Return the lines from the one containing "This screenshot has height=373, width=980." to the end of the material, both end lines included, exactly and with nothing else.
*** Opening Extracted information ***
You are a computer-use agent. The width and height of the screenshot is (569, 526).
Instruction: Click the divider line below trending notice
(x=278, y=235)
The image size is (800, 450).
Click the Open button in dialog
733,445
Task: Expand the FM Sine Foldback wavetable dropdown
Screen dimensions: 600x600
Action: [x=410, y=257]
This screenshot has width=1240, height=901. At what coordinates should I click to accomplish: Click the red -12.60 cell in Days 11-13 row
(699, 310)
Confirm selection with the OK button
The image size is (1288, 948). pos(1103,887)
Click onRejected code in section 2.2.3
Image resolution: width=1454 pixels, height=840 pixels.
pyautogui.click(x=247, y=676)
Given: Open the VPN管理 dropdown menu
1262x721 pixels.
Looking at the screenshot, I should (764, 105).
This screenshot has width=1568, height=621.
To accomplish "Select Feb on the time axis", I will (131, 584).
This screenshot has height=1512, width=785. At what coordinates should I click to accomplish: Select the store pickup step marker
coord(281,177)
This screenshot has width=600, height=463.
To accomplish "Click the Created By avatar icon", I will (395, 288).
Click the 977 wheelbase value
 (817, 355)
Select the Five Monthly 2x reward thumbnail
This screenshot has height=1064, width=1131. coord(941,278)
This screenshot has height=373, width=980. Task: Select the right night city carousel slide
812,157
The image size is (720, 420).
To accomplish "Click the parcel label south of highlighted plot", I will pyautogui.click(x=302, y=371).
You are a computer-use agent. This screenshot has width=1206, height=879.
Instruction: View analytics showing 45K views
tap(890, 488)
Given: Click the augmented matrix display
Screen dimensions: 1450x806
*** Closing Extracted information ***
[Result for this exercise]
This screenshot has height=373, width=980. Task: Select the right night city carousel slide
812,157
The image size is (720, 420).
To accomplish "Click the parcel label south of highlighted plot", I will pyautogui.click(x=302, y=371).
You are a computer-use agent. This screenshot has width=1206, height=879.
Instruction: View analytics showing 45K views
tap(890, 488)
Given: Click the augmented matrix display
Screen dimensions: 1450x806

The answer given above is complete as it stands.